What's on the crafty horizon, then? Well, if Bo has her way, it will involve me sewing a little shift dress for her. She's liking a book called "Homemade Love," by Bell Hooks, right now. In it, the little girl's dress changes as you turn the pages. When she's getting kisses, it has Xs and Os on it. When she's in trouble, it has sad faces. Etc. Instead of listening to the words, Bo spends our story time letting me know which dress she wants Mommy to sew her.
Update: I'm going to paste the text of my HomeMaker column about making the T-shirt bag here, in case anyone wants to make bags from their old shirts, too. Here it is:
Give Bloomsday shirt a useful purpose
Some people do it for the health benefits. Some like the camaraderie of participating in a major community event.
But a lot of us — c'mon, admit it — run Bloomsday because we want the T-shirt.
After sweating together Sunday morning, it's a Spokane tradition to show up at work or school wearing the coveted finisher's T-shirt on Monday. The Bloomsday folks keep the color and design under wraps until the first participants cross the finish line, making the shirts even more mysterious.
Many Bloomies, though, have a love-hate relationship with the memento. Unless you're younger than 12, male, or a box of cereal, conventional T-shirts aren't exactly flattering.
"T-shirt surgery" to the rescue!
A national trend propelled mostly, I think, by teenagers (kids are so creative), T-shirt surgery involves slicing and dicing basic T-shirts and sewing them back together in unique ways. Some sewers simply cinch the shirts in at the sides, giving the garment a more flattering shape. Others turn them into halter tops, tube tops, baby-doll dresses, skirts, scarves and, yes, even underwear.
There are several new books out on the topic, including "Generation T: 108 Ways to Transform a T-shirt," "99 Ways to Cut, Sew, Trim and Tie Your T-Shirt Into Something Special," and "Sew Subversive: Down and Dirty DIY for the Fabulous Fashionista."
Online, visit www.ohmystars.net/craft or community.livejournal.com/t_shirt_surgery for instructions and inspiration.
If your employer would rather you not arrive Monday morning wearing a tube top, here are instructions for a tote bag you can sew in about an hour.
You will need a Bloomsday T-shirt (Hello!), another T-shirt of the same size you don't mind repurposing and basic sewing supplies.
Lay the Bloomsday T-shirt flat on a table and cut off the sleeves, removing the seam that connected the sleeves to the body of the shirt. Also cut around the neckline, making that opening bigger as well. The shirt's original shoulders will become the tote bag's handles when you're done.
Place the Bloomsday shirt on top of your other shirt, which will be the bag's lining. Follow the same steps, cutting off the sleeves and neckline of the second shirt, but leave about an inch more of the fabric than you did with the Bloomsday shirt.

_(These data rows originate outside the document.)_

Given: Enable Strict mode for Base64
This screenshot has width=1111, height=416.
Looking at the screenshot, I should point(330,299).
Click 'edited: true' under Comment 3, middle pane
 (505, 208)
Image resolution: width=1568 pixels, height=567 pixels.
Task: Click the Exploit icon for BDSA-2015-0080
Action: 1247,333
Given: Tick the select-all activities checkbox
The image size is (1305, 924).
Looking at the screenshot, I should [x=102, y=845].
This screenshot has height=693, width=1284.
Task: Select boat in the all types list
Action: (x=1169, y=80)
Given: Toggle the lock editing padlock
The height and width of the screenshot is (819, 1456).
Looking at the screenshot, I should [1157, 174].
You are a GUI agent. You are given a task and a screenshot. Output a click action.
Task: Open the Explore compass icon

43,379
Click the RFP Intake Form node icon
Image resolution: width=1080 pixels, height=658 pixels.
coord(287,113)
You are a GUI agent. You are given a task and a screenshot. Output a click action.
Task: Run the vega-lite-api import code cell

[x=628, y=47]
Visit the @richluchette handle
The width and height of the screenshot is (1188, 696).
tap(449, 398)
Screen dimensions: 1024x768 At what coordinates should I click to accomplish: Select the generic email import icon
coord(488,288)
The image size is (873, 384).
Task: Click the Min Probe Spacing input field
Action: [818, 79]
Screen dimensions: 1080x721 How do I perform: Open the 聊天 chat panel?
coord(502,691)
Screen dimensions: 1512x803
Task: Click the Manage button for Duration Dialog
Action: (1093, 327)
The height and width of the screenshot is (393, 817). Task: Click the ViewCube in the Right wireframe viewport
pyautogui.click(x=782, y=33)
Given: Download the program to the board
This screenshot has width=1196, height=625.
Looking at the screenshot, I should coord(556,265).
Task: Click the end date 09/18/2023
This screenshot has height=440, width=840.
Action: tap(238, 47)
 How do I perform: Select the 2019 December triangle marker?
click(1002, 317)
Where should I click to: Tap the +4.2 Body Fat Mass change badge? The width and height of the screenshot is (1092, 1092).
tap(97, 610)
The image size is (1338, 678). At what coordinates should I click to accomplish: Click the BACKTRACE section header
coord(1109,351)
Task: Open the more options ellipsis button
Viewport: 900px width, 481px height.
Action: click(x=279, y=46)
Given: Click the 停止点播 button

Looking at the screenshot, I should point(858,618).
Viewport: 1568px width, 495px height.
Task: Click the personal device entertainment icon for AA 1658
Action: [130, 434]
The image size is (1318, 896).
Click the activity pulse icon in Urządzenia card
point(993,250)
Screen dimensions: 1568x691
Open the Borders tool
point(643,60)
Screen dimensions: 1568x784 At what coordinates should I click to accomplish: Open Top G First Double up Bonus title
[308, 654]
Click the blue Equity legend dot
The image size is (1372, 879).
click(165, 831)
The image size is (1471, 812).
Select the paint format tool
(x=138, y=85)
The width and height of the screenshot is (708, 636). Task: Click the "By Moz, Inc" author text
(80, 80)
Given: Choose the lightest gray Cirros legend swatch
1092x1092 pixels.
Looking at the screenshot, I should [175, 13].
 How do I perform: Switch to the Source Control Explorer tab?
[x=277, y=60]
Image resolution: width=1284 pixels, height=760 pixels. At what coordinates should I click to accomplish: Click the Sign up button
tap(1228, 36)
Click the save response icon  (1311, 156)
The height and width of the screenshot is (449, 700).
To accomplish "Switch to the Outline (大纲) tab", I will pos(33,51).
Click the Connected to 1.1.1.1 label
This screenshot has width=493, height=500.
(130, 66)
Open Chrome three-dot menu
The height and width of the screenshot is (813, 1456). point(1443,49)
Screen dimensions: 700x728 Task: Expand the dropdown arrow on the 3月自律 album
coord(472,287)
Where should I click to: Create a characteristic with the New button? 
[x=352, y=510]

Now, place the lining shirt inside the Bloomsday shirt, either with the logo facing out or in – it's up to you. Line the shirts up as best you can, and then fold the lining fabric over the Bloomsday fabric all along the old sleeve and neck openings. Fold the fabric twice so you don't expose raw edges. Pin as you go, then sew.
Finally, turn the bag inside out and sew the bottoms of the shirts together. I rounded the sides so the bag would have a bubble effect and look less like a T-shirt.
Turn the bag right side out again and voilÀ! You've created a tote big enough to cart around produce from the farmers' market this summer or swimming supplies for those days by the lake.
And, come Monday, you'll have two things to boast about – covering 7.46 miles with your own two feet and creating a stylish bag that proves it.